PROBLEM REQUIREMENTS:
Repeat the records below exactly as they appear.

RECORDS FOR THIS TASK:
************
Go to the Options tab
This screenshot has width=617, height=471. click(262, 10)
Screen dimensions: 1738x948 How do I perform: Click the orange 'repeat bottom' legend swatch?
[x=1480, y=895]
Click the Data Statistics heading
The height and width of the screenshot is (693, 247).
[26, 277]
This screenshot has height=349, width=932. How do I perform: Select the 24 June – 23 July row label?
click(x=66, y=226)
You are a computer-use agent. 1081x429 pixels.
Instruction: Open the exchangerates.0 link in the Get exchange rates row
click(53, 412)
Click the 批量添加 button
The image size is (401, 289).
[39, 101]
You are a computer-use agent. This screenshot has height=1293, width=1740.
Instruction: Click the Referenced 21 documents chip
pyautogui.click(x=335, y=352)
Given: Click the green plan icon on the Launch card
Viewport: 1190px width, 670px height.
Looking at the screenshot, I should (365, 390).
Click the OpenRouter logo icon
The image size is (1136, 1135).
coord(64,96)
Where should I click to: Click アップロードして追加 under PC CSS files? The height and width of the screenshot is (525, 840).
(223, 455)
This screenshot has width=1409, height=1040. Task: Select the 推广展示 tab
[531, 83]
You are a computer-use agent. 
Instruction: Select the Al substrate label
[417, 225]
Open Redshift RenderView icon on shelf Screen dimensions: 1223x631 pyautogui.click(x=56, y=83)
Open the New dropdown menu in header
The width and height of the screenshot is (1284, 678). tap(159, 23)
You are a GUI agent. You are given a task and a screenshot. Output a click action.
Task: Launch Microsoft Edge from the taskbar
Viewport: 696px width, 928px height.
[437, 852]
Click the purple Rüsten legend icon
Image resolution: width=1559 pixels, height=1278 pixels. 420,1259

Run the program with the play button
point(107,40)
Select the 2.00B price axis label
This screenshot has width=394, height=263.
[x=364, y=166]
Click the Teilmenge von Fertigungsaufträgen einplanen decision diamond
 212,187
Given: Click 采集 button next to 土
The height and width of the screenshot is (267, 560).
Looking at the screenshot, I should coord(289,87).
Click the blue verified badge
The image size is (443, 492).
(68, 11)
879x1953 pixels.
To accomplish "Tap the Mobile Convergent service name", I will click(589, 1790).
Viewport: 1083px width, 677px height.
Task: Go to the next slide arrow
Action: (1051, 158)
************
RESPONSE BOX:
Go to the Options tab
This screenshot has width=617, height=471. click(262, 10)
Screen dimensions: 1738x948 How do I perform: Click the orange 'repeat bottom' legend swatch?
[x=1480, y=895]
Click the Data Statistics heading
The height and width of the screenshot is (693, 247).
[26, 277]
This screenshot has height=349, width=932. How do I perform: Select the 24 June – 23 July row label?
click(x=66, y=226)
You are a computer-use agent. 1081x429 pixels.
Instruction: Open the exchangerates.0 link in the Get exchange rates row
click(53, 412)
Click the 批量添加 button
The image size is (401, 289).
[39, 101]
You are a computer-use agent. This screenshot has height=1293, width=1740.
Instruction: Click the Referenced 21 documents chip
pyautogui.click(x=335, y=352)
Given: Click the green plan icon on the Launch card
Viewport: 1190px width, 670px height.
Looking at the screenshot, I should (365, 390).
Click the OpenRouter logo icon
The image size is (1136, 1135).
coord(64,96)
Where should I click to: Click アップロードして追加 under PC CSS files? The height and width of the screenshot is (525, 840).
(223, 455)
This screenshot has width=1409, height=1040. Task: Select the 推广展示 tab
[531, 83]
You are a computer-use agent. 
Instruction: Select the Al substrate label
[417, 225]
Open Redshift RenderView icon on shelf Screen dimensions: 1223x631 pyautogui.click(x=56, y=83)
Open the New dropdown menu in header
The width and height of the screenshot is (1284, 678). tap(159, 23)
You are a GUI agent. You are given a task and a screenshot. Output a click action.
Task: Launch Microsoft Edge from the taskbar
Viewport: 696px width, 928px height.
[437, 852]
Click the purple Rüsten legend icon
Image resolution: width=1559 pixels, height=1278 pixels. 420,1259

Run the program with the play button
point(107,40)
Select the 2.00B price axis label
This screenshot has width=394, height=263.
[x=364, y=166]
Click the Teilmenge von Fertigungsaufträgen einplanen decision diamond
 212,187
Given: Click 采集 button next to 土
The height and width of the screenshot is (267, 560).
Looking at the screenshot, I should coord(289,87).
Click the blue verified badge
The image size is (443, 492).
(68, 11)
879x1953 pixels.
To accomplish "Tap the Mobile Convergent service name", I will click(589, 1790).
Viewport: 1083px width, 677px height.
Task: Go to the next slide arrow
Action: (1051, 158)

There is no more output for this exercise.